• _What is needed_
Reproduce the listing below without changes, from the line containing "The image size is (1920, 1080)." up to and including the line containing "Click the refresh".
--- START OF Given entries ---
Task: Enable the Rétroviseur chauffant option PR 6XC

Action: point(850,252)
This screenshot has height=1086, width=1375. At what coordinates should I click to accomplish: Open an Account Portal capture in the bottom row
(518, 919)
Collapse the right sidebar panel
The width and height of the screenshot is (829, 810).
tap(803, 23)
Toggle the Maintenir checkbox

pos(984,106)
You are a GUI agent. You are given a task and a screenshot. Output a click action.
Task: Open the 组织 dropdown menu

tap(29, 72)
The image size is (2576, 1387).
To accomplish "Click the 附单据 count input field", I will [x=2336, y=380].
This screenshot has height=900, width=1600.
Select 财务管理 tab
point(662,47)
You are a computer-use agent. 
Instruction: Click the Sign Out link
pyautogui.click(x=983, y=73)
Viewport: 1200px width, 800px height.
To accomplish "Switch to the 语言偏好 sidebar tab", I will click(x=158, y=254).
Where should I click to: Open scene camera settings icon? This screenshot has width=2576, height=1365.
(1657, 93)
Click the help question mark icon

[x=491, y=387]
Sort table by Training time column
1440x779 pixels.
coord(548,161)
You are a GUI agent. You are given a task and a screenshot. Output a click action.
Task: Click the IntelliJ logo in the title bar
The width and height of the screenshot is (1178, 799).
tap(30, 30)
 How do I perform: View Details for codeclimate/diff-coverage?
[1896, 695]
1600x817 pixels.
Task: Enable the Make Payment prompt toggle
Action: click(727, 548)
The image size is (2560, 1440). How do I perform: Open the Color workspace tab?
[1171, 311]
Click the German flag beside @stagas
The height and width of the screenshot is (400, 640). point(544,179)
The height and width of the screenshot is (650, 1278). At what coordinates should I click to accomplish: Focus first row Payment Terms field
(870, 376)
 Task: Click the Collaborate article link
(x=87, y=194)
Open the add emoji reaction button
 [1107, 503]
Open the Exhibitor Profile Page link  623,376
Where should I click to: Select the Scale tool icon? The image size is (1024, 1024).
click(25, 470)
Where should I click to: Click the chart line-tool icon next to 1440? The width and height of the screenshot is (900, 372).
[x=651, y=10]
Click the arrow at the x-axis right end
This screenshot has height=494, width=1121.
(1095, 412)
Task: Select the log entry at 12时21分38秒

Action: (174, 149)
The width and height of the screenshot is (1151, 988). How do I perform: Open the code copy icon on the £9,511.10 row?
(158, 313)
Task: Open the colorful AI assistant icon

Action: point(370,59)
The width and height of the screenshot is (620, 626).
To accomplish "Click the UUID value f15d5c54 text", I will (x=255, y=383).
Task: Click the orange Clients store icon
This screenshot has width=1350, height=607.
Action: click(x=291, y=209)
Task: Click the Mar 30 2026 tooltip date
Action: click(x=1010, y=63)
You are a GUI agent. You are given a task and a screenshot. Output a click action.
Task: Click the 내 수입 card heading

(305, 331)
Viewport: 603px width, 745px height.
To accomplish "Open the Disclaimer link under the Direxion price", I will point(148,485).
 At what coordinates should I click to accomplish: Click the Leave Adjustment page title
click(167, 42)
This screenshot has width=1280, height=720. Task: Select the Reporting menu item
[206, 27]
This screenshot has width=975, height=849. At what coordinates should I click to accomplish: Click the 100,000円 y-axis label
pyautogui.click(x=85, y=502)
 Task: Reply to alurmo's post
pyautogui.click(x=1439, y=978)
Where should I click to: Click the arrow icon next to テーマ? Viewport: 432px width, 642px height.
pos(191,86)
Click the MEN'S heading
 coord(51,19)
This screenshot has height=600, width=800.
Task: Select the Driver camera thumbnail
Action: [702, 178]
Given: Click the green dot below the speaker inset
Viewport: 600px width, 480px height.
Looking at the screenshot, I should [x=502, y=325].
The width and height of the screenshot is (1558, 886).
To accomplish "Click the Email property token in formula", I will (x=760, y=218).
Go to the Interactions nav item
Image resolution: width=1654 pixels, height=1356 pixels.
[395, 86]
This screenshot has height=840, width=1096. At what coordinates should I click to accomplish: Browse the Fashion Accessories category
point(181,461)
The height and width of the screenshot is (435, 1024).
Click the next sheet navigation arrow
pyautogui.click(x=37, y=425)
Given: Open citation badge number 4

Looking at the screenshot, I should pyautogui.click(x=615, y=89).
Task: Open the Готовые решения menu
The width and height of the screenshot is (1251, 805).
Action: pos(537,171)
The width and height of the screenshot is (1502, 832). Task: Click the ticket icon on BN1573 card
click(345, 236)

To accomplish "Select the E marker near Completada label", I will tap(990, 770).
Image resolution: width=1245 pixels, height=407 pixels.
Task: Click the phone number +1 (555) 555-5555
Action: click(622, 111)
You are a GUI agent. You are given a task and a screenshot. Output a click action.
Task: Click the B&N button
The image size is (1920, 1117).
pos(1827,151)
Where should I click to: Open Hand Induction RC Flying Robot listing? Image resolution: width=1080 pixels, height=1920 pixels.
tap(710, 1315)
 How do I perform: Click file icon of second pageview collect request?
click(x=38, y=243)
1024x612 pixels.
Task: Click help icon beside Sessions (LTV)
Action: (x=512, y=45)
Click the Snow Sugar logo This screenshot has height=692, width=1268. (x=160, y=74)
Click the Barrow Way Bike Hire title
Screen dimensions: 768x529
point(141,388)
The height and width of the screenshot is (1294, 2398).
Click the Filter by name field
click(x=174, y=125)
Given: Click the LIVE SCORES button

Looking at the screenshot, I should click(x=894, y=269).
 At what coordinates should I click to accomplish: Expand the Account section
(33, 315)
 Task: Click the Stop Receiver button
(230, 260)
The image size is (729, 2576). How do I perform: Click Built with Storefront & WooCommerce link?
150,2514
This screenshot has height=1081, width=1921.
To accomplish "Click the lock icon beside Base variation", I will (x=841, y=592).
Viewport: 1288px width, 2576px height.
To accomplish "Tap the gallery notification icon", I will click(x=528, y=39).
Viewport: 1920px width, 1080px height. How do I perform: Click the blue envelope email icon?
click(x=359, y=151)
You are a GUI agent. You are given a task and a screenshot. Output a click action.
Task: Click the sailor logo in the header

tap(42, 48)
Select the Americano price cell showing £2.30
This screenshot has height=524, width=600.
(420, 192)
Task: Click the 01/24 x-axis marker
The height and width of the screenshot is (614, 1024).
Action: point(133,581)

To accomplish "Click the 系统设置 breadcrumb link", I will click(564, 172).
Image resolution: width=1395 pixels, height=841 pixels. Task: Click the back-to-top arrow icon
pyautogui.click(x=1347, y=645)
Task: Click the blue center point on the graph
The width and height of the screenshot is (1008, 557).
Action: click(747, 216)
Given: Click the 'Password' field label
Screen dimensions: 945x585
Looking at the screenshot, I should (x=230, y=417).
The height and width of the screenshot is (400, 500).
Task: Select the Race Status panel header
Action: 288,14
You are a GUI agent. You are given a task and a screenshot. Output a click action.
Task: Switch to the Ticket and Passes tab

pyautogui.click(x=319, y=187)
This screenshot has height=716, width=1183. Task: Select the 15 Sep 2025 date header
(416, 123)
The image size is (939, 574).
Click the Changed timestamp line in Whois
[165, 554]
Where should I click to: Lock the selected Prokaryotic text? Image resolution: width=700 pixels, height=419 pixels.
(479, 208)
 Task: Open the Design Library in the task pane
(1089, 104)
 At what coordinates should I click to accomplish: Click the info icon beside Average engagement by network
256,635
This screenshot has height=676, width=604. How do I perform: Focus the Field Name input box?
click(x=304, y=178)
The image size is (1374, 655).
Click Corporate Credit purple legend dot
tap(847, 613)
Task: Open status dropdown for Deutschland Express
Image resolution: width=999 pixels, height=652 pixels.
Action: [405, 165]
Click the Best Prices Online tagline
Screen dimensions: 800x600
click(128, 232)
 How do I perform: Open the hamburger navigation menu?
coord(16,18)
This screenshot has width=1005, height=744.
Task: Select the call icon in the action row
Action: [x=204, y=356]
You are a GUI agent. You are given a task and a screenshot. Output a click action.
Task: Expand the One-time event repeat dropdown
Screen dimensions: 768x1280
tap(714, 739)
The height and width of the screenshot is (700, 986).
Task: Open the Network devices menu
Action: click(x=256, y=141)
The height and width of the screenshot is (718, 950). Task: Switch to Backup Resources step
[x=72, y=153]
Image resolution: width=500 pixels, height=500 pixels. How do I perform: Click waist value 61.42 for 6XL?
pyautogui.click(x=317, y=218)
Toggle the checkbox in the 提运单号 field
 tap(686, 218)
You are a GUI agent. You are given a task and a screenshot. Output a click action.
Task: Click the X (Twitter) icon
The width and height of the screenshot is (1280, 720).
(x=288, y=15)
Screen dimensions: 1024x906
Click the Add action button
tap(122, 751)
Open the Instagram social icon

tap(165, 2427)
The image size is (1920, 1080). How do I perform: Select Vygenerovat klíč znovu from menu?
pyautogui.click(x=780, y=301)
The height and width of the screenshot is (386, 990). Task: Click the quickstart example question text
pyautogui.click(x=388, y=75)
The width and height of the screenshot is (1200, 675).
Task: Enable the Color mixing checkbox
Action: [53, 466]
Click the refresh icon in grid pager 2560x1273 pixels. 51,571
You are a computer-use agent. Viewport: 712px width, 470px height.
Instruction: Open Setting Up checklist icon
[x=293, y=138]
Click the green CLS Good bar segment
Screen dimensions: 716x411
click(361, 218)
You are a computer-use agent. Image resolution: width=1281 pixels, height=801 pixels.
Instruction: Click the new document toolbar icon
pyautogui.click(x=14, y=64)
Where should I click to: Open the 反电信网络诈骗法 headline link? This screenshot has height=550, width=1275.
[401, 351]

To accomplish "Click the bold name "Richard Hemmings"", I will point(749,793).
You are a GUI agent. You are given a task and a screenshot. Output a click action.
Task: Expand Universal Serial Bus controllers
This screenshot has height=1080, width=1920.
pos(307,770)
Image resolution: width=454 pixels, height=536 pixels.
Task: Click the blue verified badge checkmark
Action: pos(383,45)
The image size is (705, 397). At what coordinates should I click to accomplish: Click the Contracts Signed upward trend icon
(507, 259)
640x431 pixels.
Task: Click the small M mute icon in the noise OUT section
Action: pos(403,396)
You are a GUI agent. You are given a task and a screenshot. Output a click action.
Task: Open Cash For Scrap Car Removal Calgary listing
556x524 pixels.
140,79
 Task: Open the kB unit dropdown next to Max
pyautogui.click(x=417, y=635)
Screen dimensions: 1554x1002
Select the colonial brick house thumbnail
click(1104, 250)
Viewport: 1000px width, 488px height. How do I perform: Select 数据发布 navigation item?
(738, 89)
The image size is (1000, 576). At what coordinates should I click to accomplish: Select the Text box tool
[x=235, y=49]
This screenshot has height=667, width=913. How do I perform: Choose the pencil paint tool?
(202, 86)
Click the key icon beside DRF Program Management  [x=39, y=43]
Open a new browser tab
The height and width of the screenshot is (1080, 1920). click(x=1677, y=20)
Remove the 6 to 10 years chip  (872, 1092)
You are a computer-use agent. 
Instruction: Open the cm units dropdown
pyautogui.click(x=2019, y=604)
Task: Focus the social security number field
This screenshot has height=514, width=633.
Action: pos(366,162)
--- END OF Given entries ---
• _Problem solution_
The image size is (1920, 1080). How do I perform: Select Vygenerovat klíč znovu from menu?
pyautogui.click(x=780, y=301)
The height and width of the screenshot is (386, 990). Task: Click the quickstart example question text
pyautogui.click(x=388, y=75)
The width and height of the screenshot is (1200, 675).
Task: Enable the Color mixing checkbox
Action: [53, 466]
Click the refresh icon in grid pager 2560x1273 pixels. 51,571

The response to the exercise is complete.